In their 2015 review, Drs. Metz and Stickrath sought to provide clinicians with a practical review of existing literature and recommendations for practice [34]. They discussed the variable opinions surrounding marijuana as producing little or no harm among pregnant women as a barrier to education and likely contributing to its use in pregnancy. They further detail many of the aforementioned concerns for developmental and neurobiologic alterations found in fetal brains as further support for the teratogenic effects imposed by prenatal cannabis exposure. There is also evidence that marijuana use can inhibit prolactin, essential for maternal milk production, in addition to continued exposure if the mother does not discontinue use while breastfeeding [13].

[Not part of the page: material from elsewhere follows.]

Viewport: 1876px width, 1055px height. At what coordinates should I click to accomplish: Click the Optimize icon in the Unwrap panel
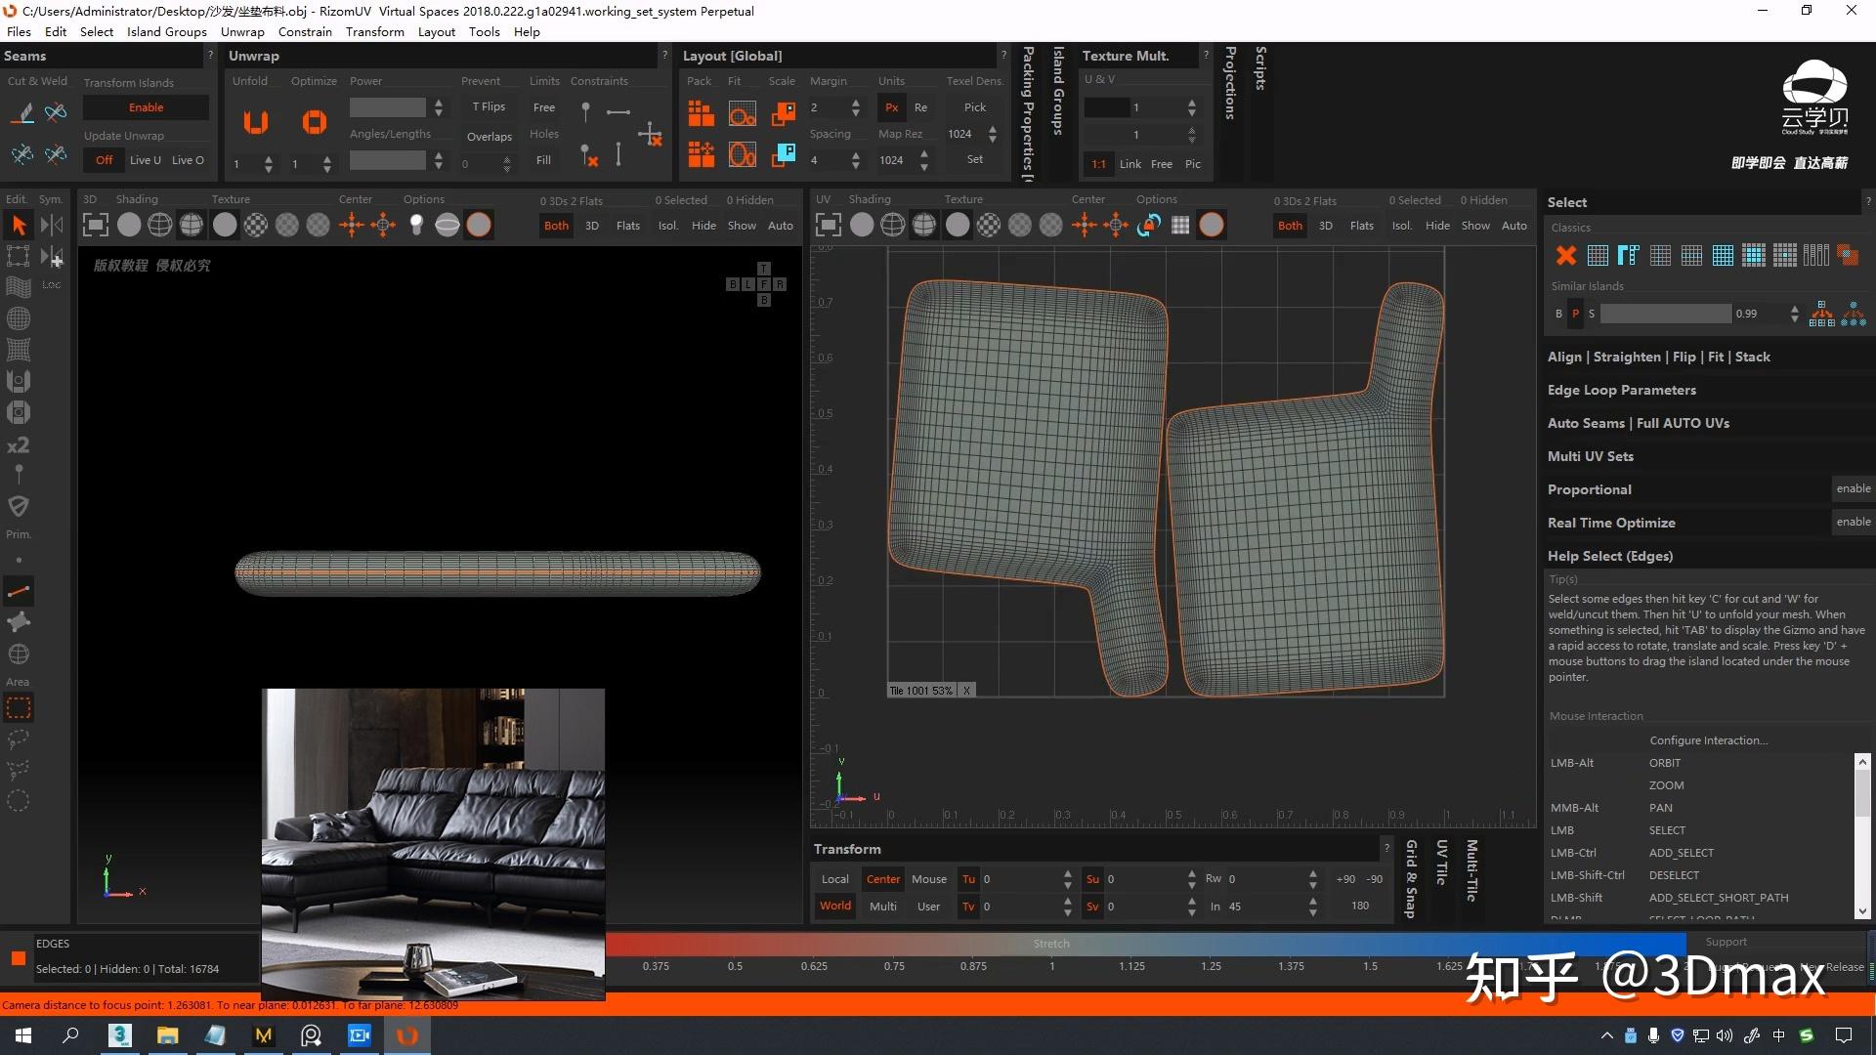pos(315,122)
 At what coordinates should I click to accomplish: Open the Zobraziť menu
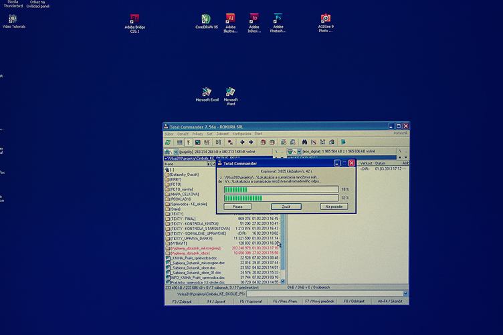223,134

We are, then, left to determine the effects after children have already been affected. Fine et al. examined the complexity of early neurological development by examining the effects of maternal mental illness as an example of child risk [3]. These effects were evident not only in infancy but through to adolescence as structural brain changes, emotional and behavioral problems, as well as infant temperament, development, and cognitive functioning in later years. Because fetal/neonatal/infant development can be impacted by a host of environmental, teratogenic, and neurobiologic factors, it is difficult to isolate a sole causative source, but the data surrounding the effects of cannabis is emerging. From overall birthweight to heart defects and links to rising rates of autism, study after study is demonstrating more convincing evidence that cannabis is harming our children. Although more study is warranted to facilitate evidence-based education for families, we should be sharing what we do know.
Conclusion
Despite the difficulties with effectively studying the effects of marijuana exposure during the perinatal and neonatal periods, the available data is troubling at best. Concerns for learning, attention, focus, and even placement on the autism spectrum mentioned earlier in this chapter must be the focus as the medical community seeks to educate prospective and new parents. The information from outside medicine most certainly exists and can make marijuana and THC appear harmless, and even helpful, as an alternative to the standards of obstetrical and newborn care, as evidenced by the 70% of Colorado marijuana shop owners recommending its use in the first trimester of pregnancy [35], although some states are now requiring signs warning of the dangers posed by THC use during pregnancy and breastfeeding be posted. From combating first-trimester nausea to relieving the aches and pains of changing physiology and help with sleeping, marijuana is being advertised and, in some cases, being recommended as a panacea ‘fix-it-all’. Data is also emerging about the occurrence of intractable vomiting and psychosis associated with marijuana presenting to emergency departments across the country, which begs the question of safety for anyone.